The gap between U.S. and EU food safety regulation is widening. Europe's scientists concluded BPA harms the immune system at tiny doses. They lowered the acceptable exposure by a factor of 20,000. They banned the chemical from food packaging. The FDA has done none of these things.

The "BPA-Free" Deception

For more than a decade, consumers have reached for products labeled "BPA-free" believing they were making a safer choice. The reality is less reassuring.

Most "BPA-free" products simply replaced BPA with bisphenol S (BPS), bisphenol F (BPF), or other structural analogs. These replacement chemicals act on the same hormonal pathways and carry similar risks to the immune and reproductive systems. Swapping one bisphenol for another does not make a product safe.

The EU regulation accounts for this. It bans not just BPA but BPS and other bisphenols classified as carcinogenic, mutagenic, or toxic to reproduction, or as category 1 endocrine disruptors. The intent is clear: no more chemical shell games.

In the United States, no such protection exists. A product can carry a "BPA-free" label while containing BPS or BPF at levels that would violate European law. The label tells you what one chemical is absent. It tells you nothing about what replaced it.

The Numbers That Matter

Here is what the US-EU divide looks like in numbers:

  • EFSA lowered its tolerable daily BPA intake by a factor of 20,000 based on immune system harm found at extremely low doses.
  • Most Americans get approximately 5,000 times more BPA in their daily diet than EFSA considers safe, according to EDF+Business.
  • Roughly 95% of Americans carry detectable BPA levels, with children showing the highest concentrations, according to CDC data cited by EDF.
  • The FDA has ignored a formal petition for 1,320+ days, more than seven times the 180-day legal deadline.

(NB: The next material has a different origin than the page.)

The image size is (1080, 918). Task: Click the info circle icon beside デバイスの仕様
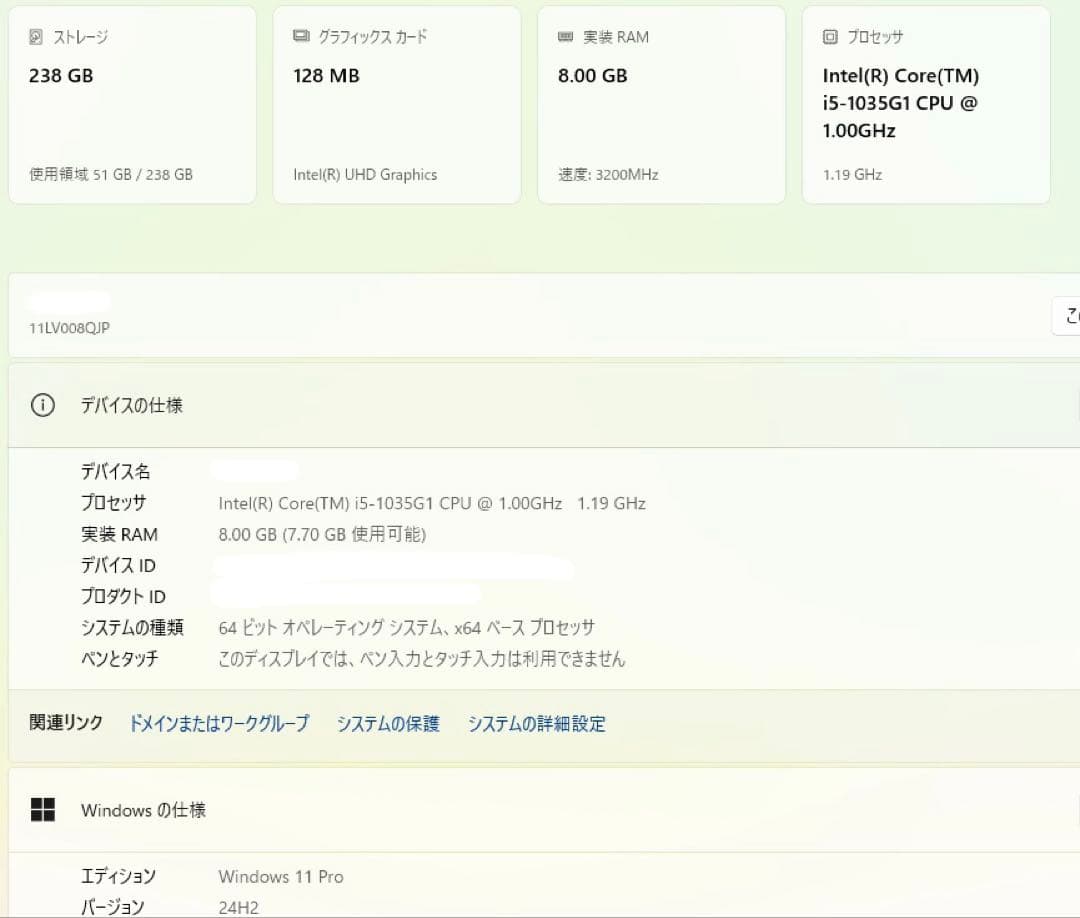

These are not theoretical risks. This is a chemical found in the bodies of nearly every American, at levels thousands of times above what the most rigorous scientific assessment on the subject considers safe.

What You Can Do Right Now

The U.S. government is not going to protect you from BPA anytime soon. Here is what you can do on your own.

Reduce canned food intake. Most metal can linings still contain BPA. Opt for fresh, frozen, or products in glass jars and cartons when possible.

Stop heating food in plastic. BPA and its analogs leach faster at higher temperatures. Transfer food to glass or ceramic before microwaving.

Do not trust "BPA-free" labels. That label means the product lacks one specific chemical. It says nothing about BPS, BPF, or other bisphenol replacements that may be equally harmful.

Check independent testing data. Labels and marketing claims only go so far. Apps like VeriFoods allow you to scan product barcodes and check whether items have been independently tested for contaminants, including bisphenols. When regulators are not doing their job, independent data fills the gap.

Contact your representatives. The FDA's failure to respond to the EDF petition for over 1,320 days is a regulatory failure. Consumer pressure has driven every major food safety reform in U.S. history.

The EU looked at the science on BPA and decided its citizens deserved protection. American consumers are still waiting for the same consideration.